Transmission electron microscopy of intracytoplasmic inclusion bodies and virus-like particles in Kawasaki Disease Patient 2. A, 2 Intracytoplasmic Inclusion Bodies (ICI) of typical “mature” electron density and crisp outlines are in adjacent, better preserved ciliated cells; 1 ICI is oval, whereas the other has an unusual heart shape. B, An irregular, lighter-staining, supra-nuclear ICI (arrow) is partly surrounded by virus-like particles (VLP). Most of the cytoplasm is washed out and the mitochondria are severely damaged. C, A higher magnification of the VLP above the ICI in B. The ICI contains filaments of similar thickness to the VLP membrane (eg, small arrows); 3 VLP are intimately associated with the surface of the ICI (large arrows). D, At a different level of the same ICI, the VLP appear mostly empty, save for a rare denser “core”. “Extra” unit membranes surround 2 VLP; 2 incomplete VLP appear associated with the surface of the ICI (eg, large arrows). Additional filaments are seen within the ICI (small arrows). Part of the nucleus (N) and a single profile of rough endoplasmic reticulum are seen in the upper left field. Note: N = nucleus, C = cilia, m = mitochondrion.

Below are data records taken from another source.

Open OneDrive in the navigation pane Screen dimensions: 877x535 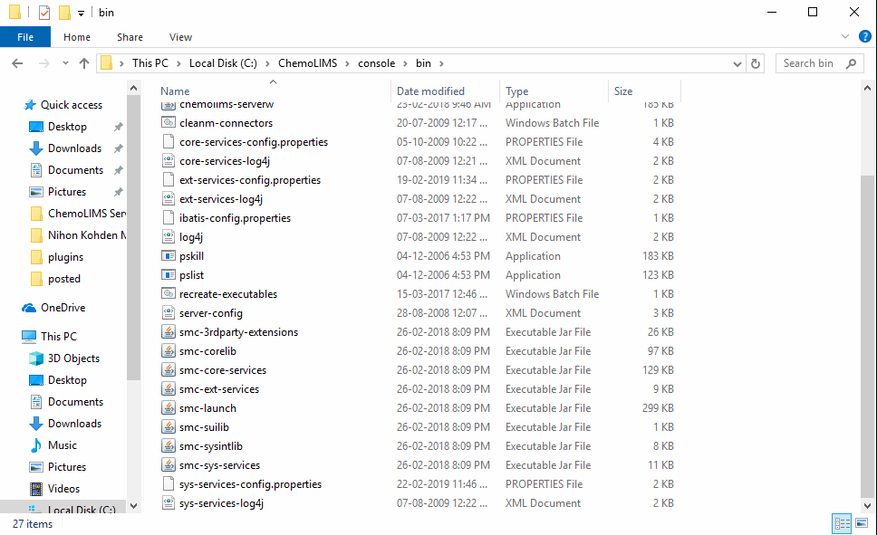coord(65,308)
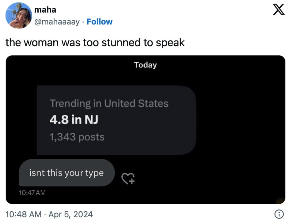Click the 'isnt this your type' message bubble
This screenshot has width=293, height=223.
tap(66, 173)
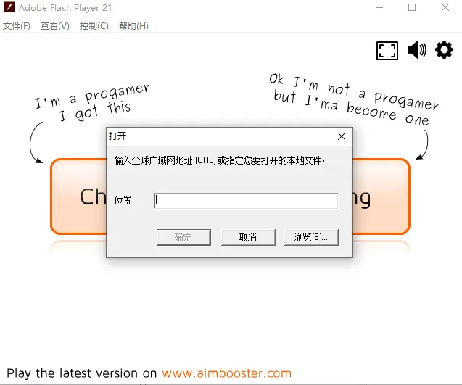This screenshot has width=462, height=385.
Task: Open the 查看(V) menu
Action: pos(55,26)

Original magnification: x 26,000 for panels A, B; x105,000 for panels C, D.

Figure 5.

Transmission electron microscopy of intracytoplasmic inclusion bodies and virus-like particles in Kawasaki Disease Patient 3. A, A typical electron-dense, smooth-surfaced intracytoplasmic inclusion body (ICI) is surrounded by 5 poorly delineated, lighter staining “pre-ICI”; 2 contain 20 nm wide filaments (arrows); 2 pre-ICI appear to be fusing, whereas 2 others are closely associated with the ICI. B, Desmosomes (arrows) join 2 epithelial cells. A large area of the cytoplasm contains haphazardly arranged virus-like particles (VLP) and tufts of cytokeratin. C, The VLP have rounded ends and lighter-staining cores (eg, arrows). D, This VLP, and others not shown, appear to have been fixed during the act of budding from a membrane that can't be identified. Original magnification: x80,000 for panel A; x26,000 for panel B; x105,000 for panels C, D.